Raising a Built-in Exception

You can raise any of the built-in exception types like NameError, ValueError, IndexError, and many more.

def divide(x, y):  
    if y == 0:  
        raise ZeroDivisionError("Division by zero is not allowed.")  
    return x / y
try:  
    result = divide(10, 0)  
except ZeroDivisionError as e:  
    print(f"Error: {e}")

Raising a Custom Exception

In the course of development, you might want to create define, and raise exceptions that are specific to your application or module. To create a custom exception, you define your own exception class to inherit from one of the built-in exception classes, such as Exception, BaseException, or one of their subclasses. This allows you to that are specific to your application or module.

Here’s how you can define a custom exception:

class MyCustomError(Exception):  
    def __init__(self, message):  
        super().__init__(message)

Here’s how you raise your custom exception:

class MyCustomError(Exception):  
    def __init__(self, message):  
        self.message = message
def process_data(data):  
    if not data:  
        raise MyCustomError("Data is empty, cannot process.")try:  
    data = ""  
    process_data(data)  
except MyCustomError as e:  
    print(f"Custom Error: {e}")

How to implement exceptions with examples

Take a look at this example from Python documentation:

import sys
try:  
    f = open('myfile.txt')  
    s = f.readline()  
    i = int(s.strip())  
except OSError as err:  
    print("OS error:", err)  
except ValueError:  
    print("Could not convert data to an integer.")  
except Exception as err:  
    print(f"Unexpected {err=}, {type(err)=}")  
    raise

Here’s an example that demonstrates the use of try, except, else, and finally blocks in Python:

try:  
    num1 = int(input("Enter the first number: "))  
    num2 = int(input("Enter the second number: "))  
    sum = numerator + denominator  
except ValueError:  
    print("Please enter valid integers.")  
except TypeError:  
    print("Please enter valid integers.")  
else:  
    print("Total is:", s)  
finally:  
    print("Solved!")

Here’s another example that demonstrates the use of try, except, else, and finally blocks in Python, but this time with a different scenario involving division by zero:

try:  
    numerator = 10  
    denominator = 0  
    result = numerator / denominator  
except ZeroDivisionError:  
    print("Division by zero is not allowed.")  
else:  
    print("Result:", result)  
finally:  
    print("This block always executes, whether an exception occurred or not.")

Exception Handling Best Practices

1. Use specific exception types: Instead of catching general exceptions like Exception or BaseException, catch specific exceptions that accurately represent the error. This makes your code more readable and helps you handle different types of exceptions differently.

try:  
    # Some code that may raise a specific exception  
except SpecificException as e:  
    # Handle the specific exception

2. Avoid Bare except Clauses: Don’t use bare except clauses (without specifying an exception type) as they catch all exceptions, including those that may indicate severe errors.

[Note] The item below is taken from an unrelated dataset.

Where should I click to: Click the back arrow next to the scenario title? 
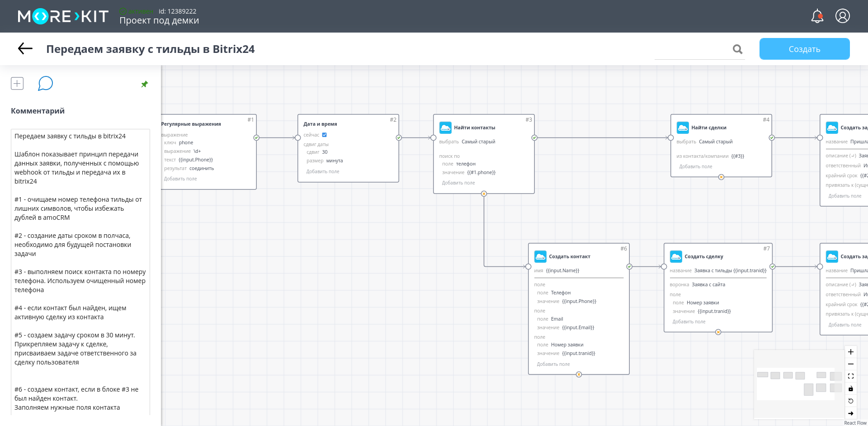25,49
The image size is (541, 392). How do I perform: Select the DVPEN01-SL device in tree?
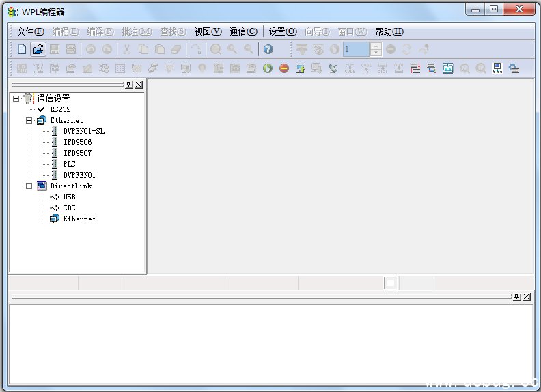(83, 131)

3. Keep Exception Blocks Short: Avoid wrapping large portions of code in exception handlers unnecessarily in try and except blocks, as it can make your code harder to read and maintain.

4. Use finally for Cleanup: Always Use the finally block for cleanup code that should always execute, whether or not an exception occurs.

try:  
    # Some code that may raise an exception  
except SpecificException as e:  
    # Handle the exception  
finally:  
    # Code that always runs (e.g., cleanup)

5. Custom Exceptions: Create custom exception classes when your application has specific error conditions, it improves code readability, and allows you to handle exceptional cases more effectively.


File handling

Reading and writing data to files; is an operation that is common in many applications. It is important to fully understand how to work with files, so has to make your applications/ software dynamic. Python provides built-in functions and methods for working with files.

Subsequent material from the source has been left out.